Computer Science Department
Programming Methods Laboratory

Compilation     summer 01
Ecole Polytechnique Federale de Lausanne
Programming Exercise 3

In this programming exercise we will work on name analysis for the expression langauge (Language, concrete and abstract syntax are all the same as in the last exercises). A typical program in this expression language looks like that:

   x = 5 * 3;
   y = x + 2;
The interpreter will read this and print 17, which is the value for the last variable.
The full concrete syntax for this language is:

   Program    ::= { Definition }
   Definition ::= { IDENT "=" Expression ";" }
   Expression ::= Term { ("+"|"-") Term }
   Term       ::= Factor { ("*"|"/") Factor }
   Factor     ::= IDENT | INTLIT | "(" Expression ")"

The abstract syntax is

   Program    = PROGRAM { Definition }
   Definition = DEF String Expression
   Expression = IDENT String
              | INTLIT int
              | BINOP Expression Expression char

Your job is to complete the analyze-visitor in Analyzer.java and then to complete the interpreter visitor for names.

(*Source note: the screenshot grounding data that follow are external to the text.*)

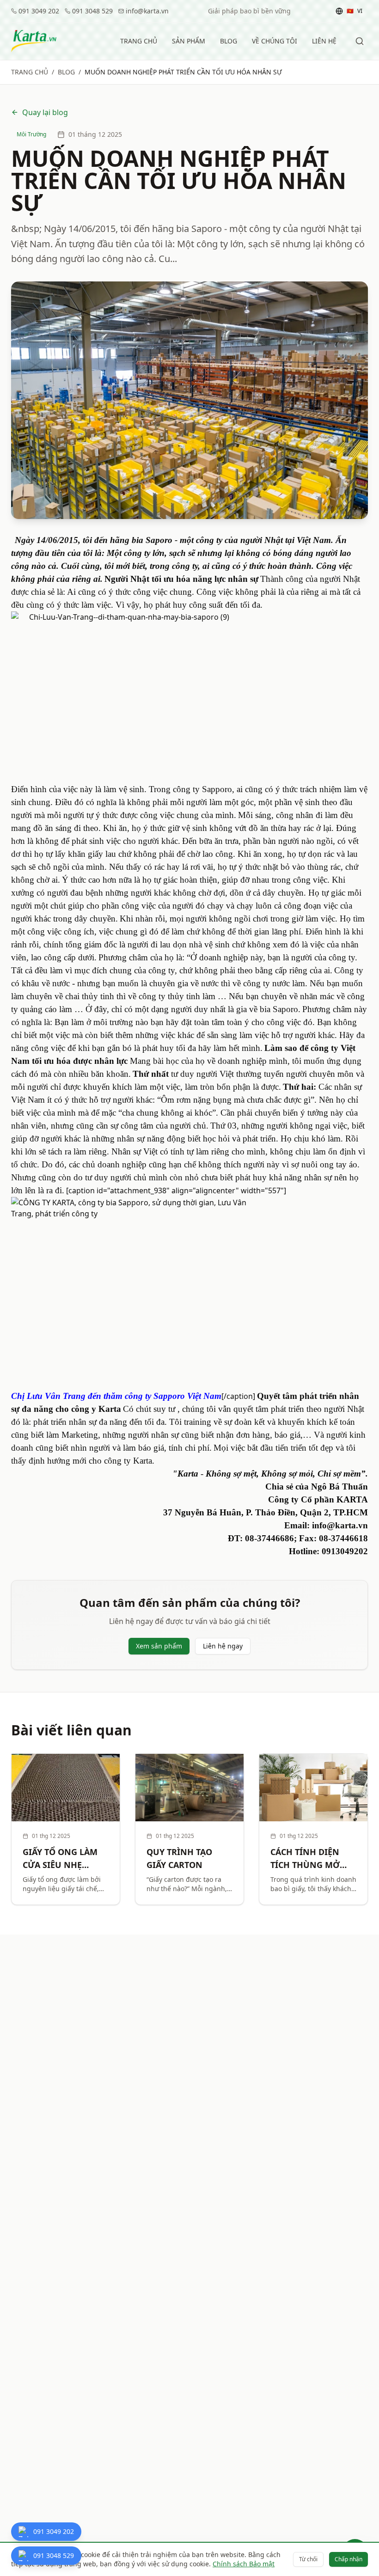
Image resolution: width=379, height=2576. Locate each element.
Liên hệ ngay (223, 1646)
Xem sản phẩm (159, 1646)
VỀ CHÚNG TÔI (274, 41)
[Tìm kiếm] (359, 41)
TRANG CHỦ (138, 41)
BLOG (228, 41)
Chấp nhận (348, 2559)
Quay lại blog (45, 112)
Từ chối (308, 2559)
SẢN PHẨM (188, 41)
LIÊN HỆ (324, 41)
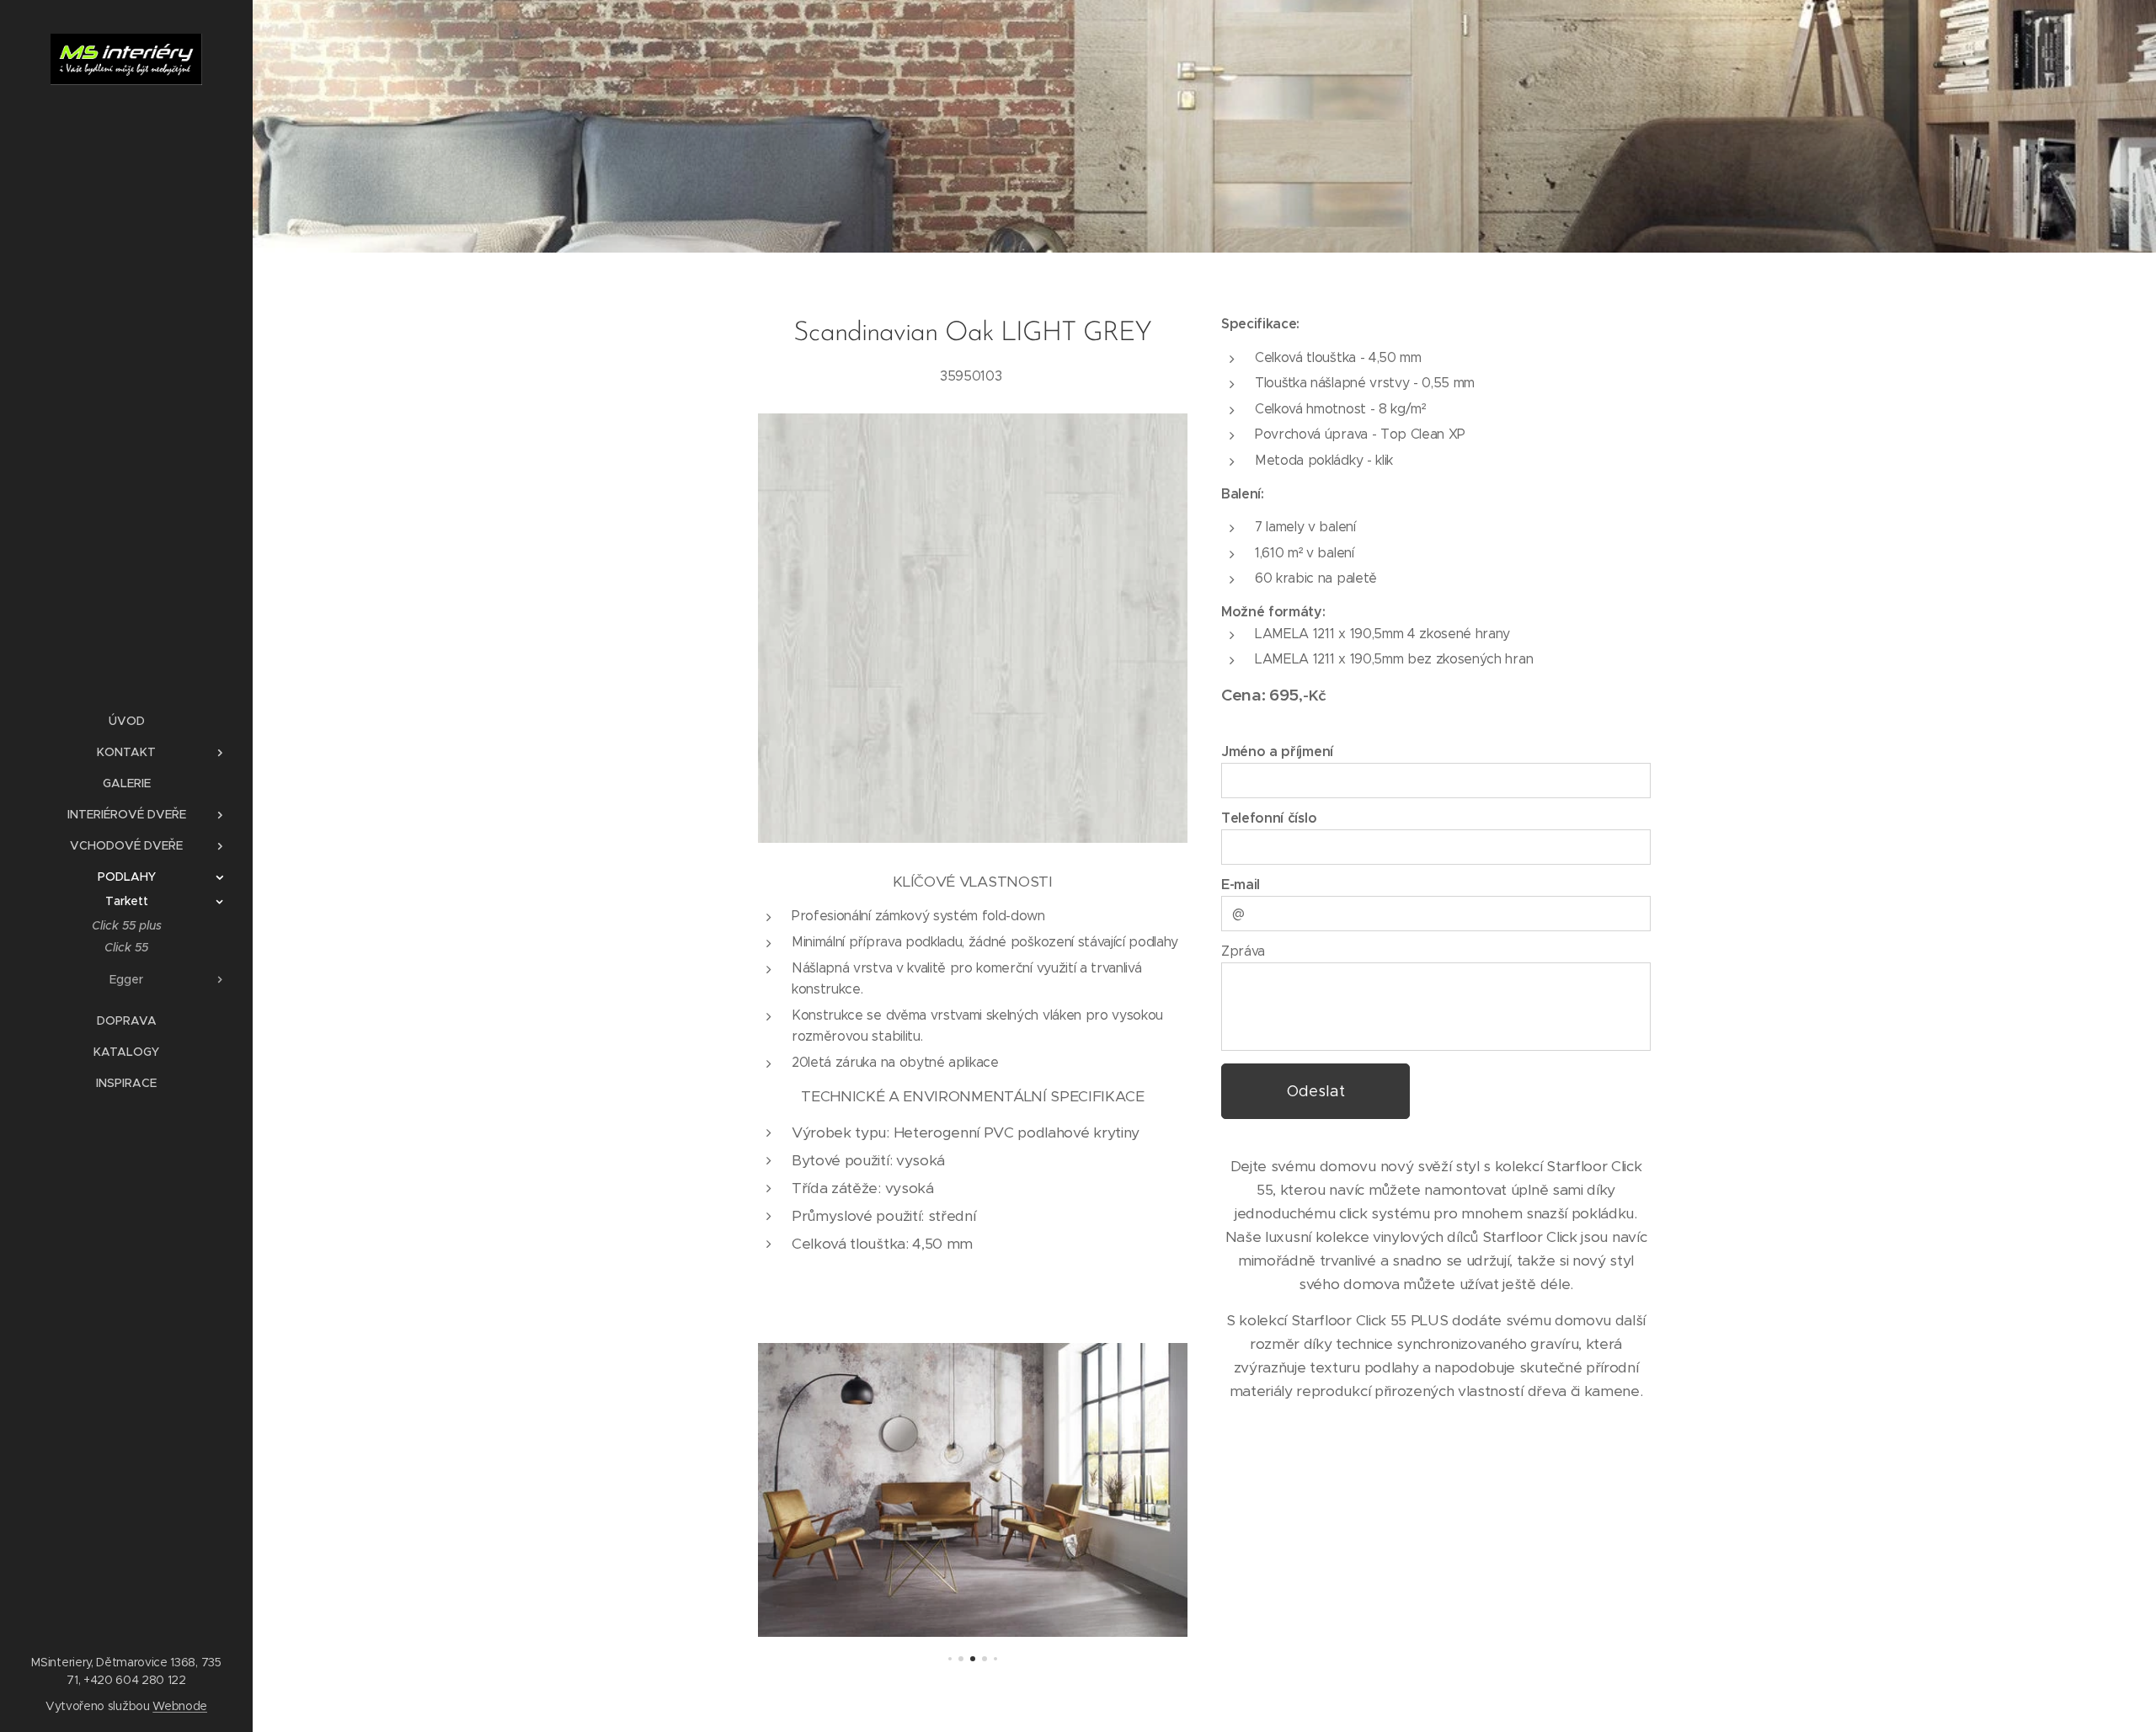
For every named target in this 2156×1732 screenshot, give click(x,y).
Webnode (179, 1705)
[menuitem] (126, 721)
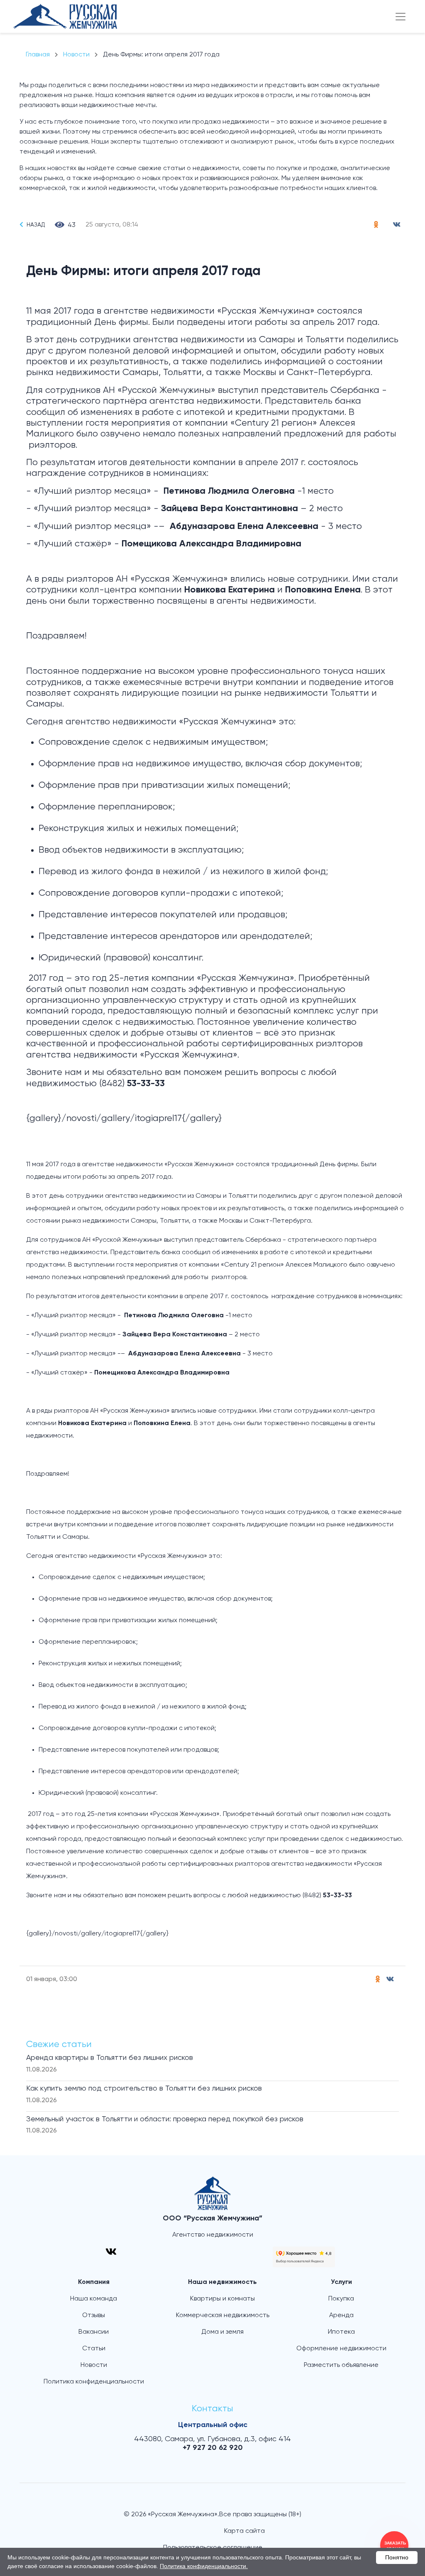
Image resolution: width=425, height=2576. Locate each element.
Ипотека (341, 2332)
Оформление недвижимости (341, 2348)
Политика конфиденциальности (94, 2382)
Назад (36, 225)
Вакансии (93, 2332)
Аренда (341, 2315)
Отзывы (93, 2315)
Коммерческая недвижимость (222, 2315)
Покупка (341, 2299)
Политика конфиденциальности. (204, 2566)
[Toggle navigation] (400, 16)
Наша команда (93, 2299)
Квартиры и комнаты (222, 2299)
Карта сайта (244, 2531)
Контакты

  • Get the file exercice3.tar (Alternatively, if you have done the previous exercise, you can continue on that code).
  • Unpack it with the command tar xof exercice3.tar (This will create a new directory exercice3).
  • Go into the directory exercice3.
  • Run make to compile the given sources
  • Check the given analyzer with make analyzerTest < examples/example1.expr.
  • Now complete the source of the analyzer in source/expression/Analyzer.java by writing the methods caseDef(..) and caseIdent(..).
    • The tree data structure is given in source/expression/Tree.java
    • Use Report.error(...) to give error messages.
  • Recompile your analyzer with make and check it with make analyzerTest < examples/example1.expr
  • Create your own examples, to see whether undefined/doubly defined identifiers are reported as errors correctly.
  • Now complete the interpreter in source/expression/Interpreter.java by writing the methods caseDef(..) and caseIdent(..).
    • The class Symbol has a field val, which you can use to store the value for the expression.
  • Recompile your interpreter with make and check it with make interpreterTest < examples/example1.expr
If you have extra time, you can turn your interpreter into a real compiler from the expression language to Java.
  • Modify the pretty-printer to emit valid Java-Code (a class Main) by modifying source/expression/Printer.java
  • Use make printerTest < examples/example1.expr > Main.java to print the result into the file Main.java
  • Compile with javac Main.java and run it with java Main.
  • Does it work if you use Java keywords as identifiers?